• 出典:
%%
イケアやH&Mなど、デザイン/クリエイティブ産業で突出した強さを見せているのがスウェーデンです。さらに2000年以降は、首都・ストックホルムのスタートアップシーンもアプリ開発などで熱気を帯びています。世界最大の音楽ストリーミングサービスであるSpotifyもまた23歳の若者がストックホルムで立ち上げ、今日ではヨーロッパで最も成功したスタートアップ企業の1つとして知られています。また、ゲーム産業の盛り上がりは凄まじいものがあり、2010年から2012年のゲーム産業の成長率は215%、スウェーデンは今や世界でもメジャーなゲーム輸出国の1つになっています。
今回ご紹介するFEO Media ABは「クイズクラッシュ」という対戦型のクイズアプリをリリースし、全世界21カ国、5500万ダウンロードを超えるヒットを飛ばしています。現地に住み、ストックホルム大学の大学院生でもある両角達平さんはFEO Media ABで日本担当コミュニティー・マネージャー翻訳者として働いていることもあり、両角さんに案内していただき、実際にオフィスを訪れ、創業者の1人でCEOであるロバート・ウィルステッド氏にスウェーデンのスタートアップや北欧独自の文化などについて語ってもらいました。ヨーロッパで最も熱いあついスタートアップ企業を招待する「EUスタートアップ・カンファレンス」がこの10月にベルリンにて開催されましたが、実際にロバート氏もFEO Media ABのCEOとして登壇しています。
メタルバンド出身。2組の兄弟4人で起業

── 異なるバックグラウンドを持った4人組で起業されたということですけど、起業のきっかけから教えてもらえますか?
ウィルステッド氏:私と弟と、幼馴染のもう1組の兄弟と一緒に起業しました。子どもの頃からの付き合いだったもう1組の兄弟のカッレとは、高校の頃から共にバンド活動をしていました。バンドはメロディック・プログレッシブ・パワーメタルバンドで、22歳の頃に日本でもアルバムをリリースしています。
左から3人目がウィルステッド氏。日本でも2004年にメジャーデビューを果たしている。
「ムーンライト・アゴニー」というバンドで、キングレコードから2004年にリリースしました。長い間バンド活動をしていましたが、その後カッレと共に小さなプロジェクトを始め、2010年からアプリ開発に取りかかったんです。最初は、クリスマスプレゼントを探すアプリを開発し、まずまずの成果を出すことができました。これをスウェーデン、ノルウェー、そしてデンマークでも展開しました。他にもiOS 5の機能を紹介するアプリなど、5つのアプリを開発しましたが、最終的にクイズゲームに落ち着いたのは、1年半後の2011年のことでした。
カッレと彼の弟オッレがソフトウェアデベロッパーで、私と弟がインターフェース、デザイン、グラフィック、そしてコンテンツ、ユーザーエクスペリエンスを担当しました。というのも、私がもともと教師として働いていたこともあって、歴史や自然科学などさまざまなカテゴリーのクイズを書くことができたからです。弟はテレビプロデューサーでした。
%%
• データ:
%%
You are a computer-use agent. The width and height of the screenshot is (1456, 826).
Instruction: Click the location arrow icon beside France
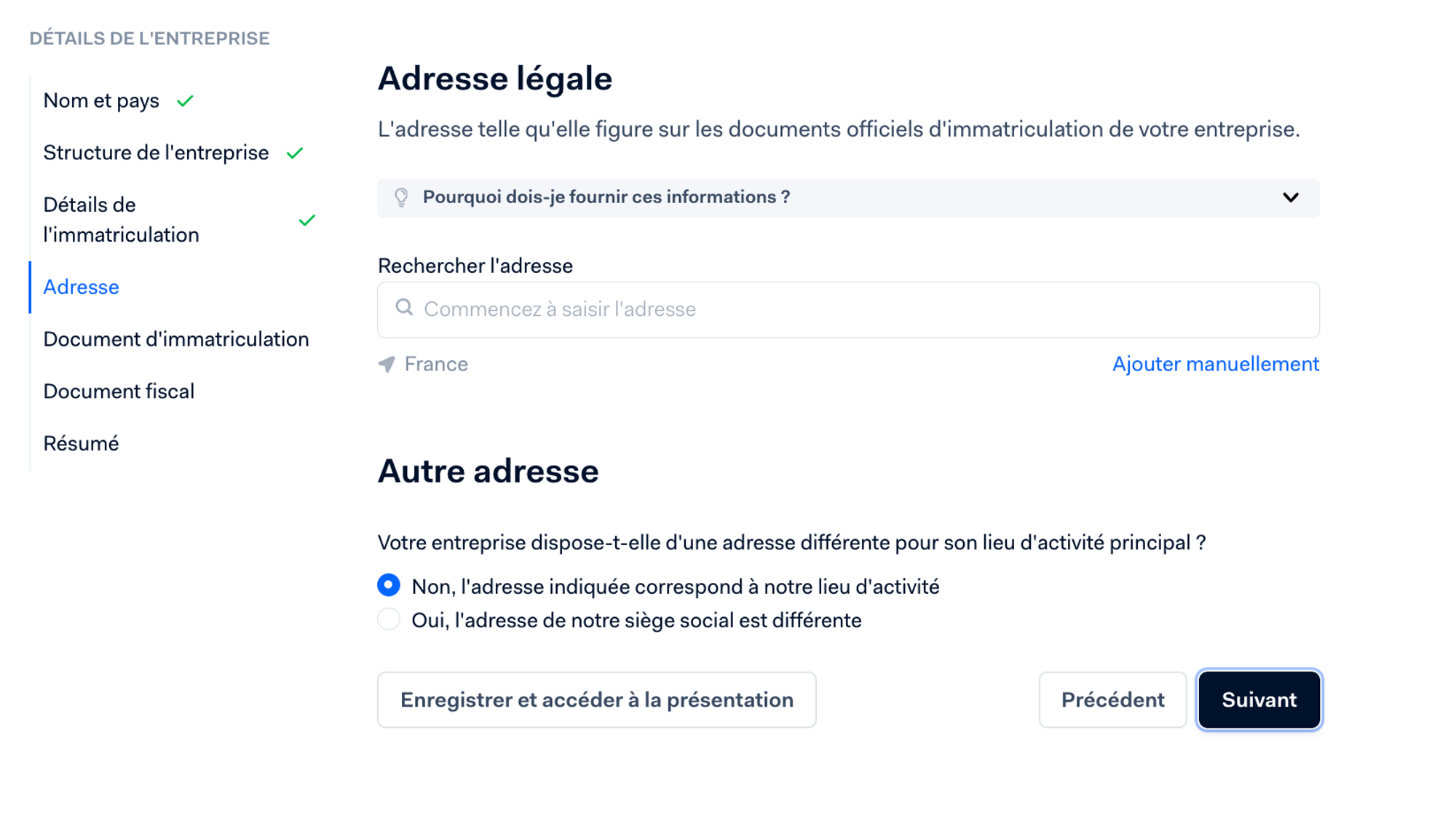[x=387, y=364]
%%
• 課題の詳細:
出典の文章のうち「イケアやH&Mなど、デザイン」から「かけから教えてもらえますか?」までを、両端を含めて書き出しなさい。その際、「スタートアップ」を「新興企業」に置き換えること。

• 解答:
イケアやH&Mなど、デザイン/クリエイティブ産業で突出した強さを見せているのがスウェーデンです。さらに2000年以降は、首都・ストックホルムの新興企業シーンもアプリ開発などで熱気を帯びています。世界最大の音楽ストリーミングサービスであるSpotifyもまた23歳の若者がストックホルムで立ち上げ、今日ではヨーロッパで最も成功した新興企業企業の1つとして知られています。また、ゲーム産業の盛り上がりは凄まじいものがあり、2010年から2012年のゲーム産業の成長率は215%、スウェーデンは今や世界でもメジャーなゲーム輸出国の1つになっています。
今回ご紹介するFEO Media ABは「クイズクラッシュ」という対戦型のクイズアプリをリリースし、全世界21カ国、5500万ダウンロードを超えるヒットを飛ばしています。現地に住み、ストックホルム大学の大学院生でもある両角達平さんはFEO Media ABで日本担当コミュニティー・マネージャー翻訳者として働いていることもあり、両角さんに案内していただき、実際にオフィスを訪れ、創業者の1人でCEOであるロバート・ウィルステッド氏にスウェーデンの新興企業や北欧独自の文化などについて語ってもらいました。ヨーロッパで最も熱いあつい新興企業企業を招待する「EU新興企業・カンファレンス」がこの10月にベルリンにて開催されましたが、実際にロバート氏もFEO Media ABのCEOとして登壇しています。
メタルバンド出身。2組の兄弟4人で起業

── 異なるバックグラウンドを持った4人組で起業されたということですけど、起業のきっかけから教えてもらえますか?